> Given data:
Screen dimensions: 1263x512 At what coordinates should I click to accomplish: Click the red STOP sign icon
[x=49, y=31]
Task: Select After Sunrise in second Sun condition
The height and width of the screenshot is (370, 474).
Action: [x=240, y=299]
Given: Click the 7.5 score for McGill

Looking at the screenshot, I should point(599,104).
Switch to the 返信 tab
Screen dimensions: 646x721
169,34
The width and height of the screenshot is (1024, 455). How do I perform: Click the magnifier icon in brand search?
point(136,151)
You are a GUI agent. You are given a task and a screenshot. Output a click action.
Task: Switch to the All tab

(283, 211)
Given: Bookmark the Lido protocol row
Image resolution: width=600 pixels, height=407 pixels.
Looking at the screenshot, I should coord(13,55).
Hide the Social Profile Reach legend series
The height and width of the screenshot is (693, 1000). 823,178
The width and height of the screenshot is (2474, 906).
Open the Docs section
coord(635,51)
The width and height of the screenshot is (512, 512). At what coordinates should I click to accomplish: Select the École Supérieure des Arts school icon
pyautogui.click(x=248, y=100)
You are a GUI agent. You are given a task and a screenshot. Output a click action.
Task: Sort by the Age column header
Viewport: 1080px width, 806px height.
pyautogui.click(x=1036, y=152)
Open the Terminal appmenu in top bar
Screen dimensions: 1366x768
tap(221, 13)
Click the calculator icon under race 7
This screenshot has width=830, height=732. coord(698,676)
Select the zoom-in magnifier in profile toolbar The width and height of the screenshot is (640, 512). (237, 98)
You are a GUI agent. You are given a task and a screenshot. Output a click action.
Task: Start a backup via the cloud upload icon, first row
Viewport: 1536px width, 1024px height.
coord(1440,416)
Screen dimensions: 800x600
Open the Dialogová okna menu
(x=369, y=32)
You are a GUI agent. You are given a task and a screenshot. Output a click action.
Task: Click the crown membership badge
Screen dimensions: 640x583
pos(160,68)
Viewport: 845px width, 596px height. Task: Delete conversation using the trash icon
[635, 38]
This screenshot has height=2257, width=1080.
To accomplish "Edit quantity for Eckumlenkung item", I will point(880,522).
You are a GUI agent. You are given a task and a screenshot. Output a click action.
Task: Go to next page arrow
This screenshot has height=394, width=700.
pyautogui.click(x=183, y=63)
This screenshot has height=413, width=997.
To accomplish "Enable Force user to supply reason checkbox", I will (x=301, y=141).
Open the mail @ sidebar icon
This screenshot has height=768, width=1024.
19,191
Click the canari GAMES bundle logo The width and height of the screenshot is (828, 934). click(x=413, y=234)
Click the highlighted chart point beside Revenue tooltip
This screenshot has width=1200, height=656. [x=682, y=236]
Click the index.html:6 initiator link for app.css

> Exercise objective:
All of the material above needs to be output exactly, with no line left out.

> Your response:
Screen dimensions: 1263x512 At what coordinates should I click to accomplish: Click the red STOP sign icon
[x=49, y=31]
Task: Select After Sunrise in second Sun condition
The height and width of the screenshot is (370, 474).
Action: [x=240, y=299]
Given: Click the 7.5 score for McGill

Looking at the screenshot, I should point(599,104).
Switch to the 返信 tab
Screen dimensions: 646x721
169,34
The width and height of the screenshot is (1024, 455). How do I perform: Click the magnifier icon in brand search?
point(136,151)
You are a GUI agent. You are given a task and a screenshot. Output a click action.
Task: Switch to the All tab

(283, 211)
Given: Bookmark the Lido protocol row
Image resolution: width=600 pixels, height=407 pixels.
Looking at the screenshot, I should coord(13,55).
Hide the Social Profile Reach legend series
The height and width of the screenshot is (693, 1000). 823,178
The width and height of the screenshot is (2474, 906).
Open the Docs section
coord(635,51)
The width and height of the screenshot is (512, 512). At what coordinates should I click to accomplish: Select the École Supérieure des Arts school icon
pyautogui.click(x=248, y=100)
You are a GUI agent. You are given a task and a screenshot. Output a click action.
Task: Sort by the Age column header
Viewport: 1080px width, 806px height.
pyautogui.click(x=1036, y=152)
Open the Terminal appmenu in top bar
Screen dimensions: 1366x768
tap(221, 13)
Click the calculator icon under race 7
This screenshot has width=830, height=732. coord(698,676)
Select the zoom-in magnifier in profile toolbar The width and height of the screenshot is (640, 512). (237, 98)
You are a GUI agent. You are given a task and a screenshot. Output a click action.
Task: Start a backup via the cloud upload icon, first row
Viewport: 1536px width, 1024px height.
coord(1440,416)
Screen dimensions: 800x600
Open the Dialogová okna menu
(x=369, y=32)
You are a GUI agent. You are given a task and a screenshot. Output a click action.
Task: Click the crown membership badge
Screen dimensions: 640x583
pos(160,68)
Viewport: 845px width, 596px height. Task: Delete conversation using the trash icon
[635, 38]
This screenshot has height=2257, width=1080.
To accomplish "Edit quantity for Eckumlenkung item", I will point(880,522).
You are a GUI agent. You are given a task and a screenshot. Output a click action.
Task: Go to next page arrow
This screenshot has height=394, width=700.
pyautogui.click(x=183, y=63)
This screenshot has height=413, width=997.
To accomplish "Enable Force user to supply reason checkbox", I will (x=301, y=141).
Open the mail @ sidebar icon
This screenshot has height=768, width=1024.
19,191
Click the canari GAMES bundle logo The width and height of the screenshot is (828, 934). click(x=413, y=234)
Click the highlighted chart point beside Revenue tooltip
This screenshot has width=1200, height=656. [x=682, y=236]
Click the index.html:6 initiator link for app.css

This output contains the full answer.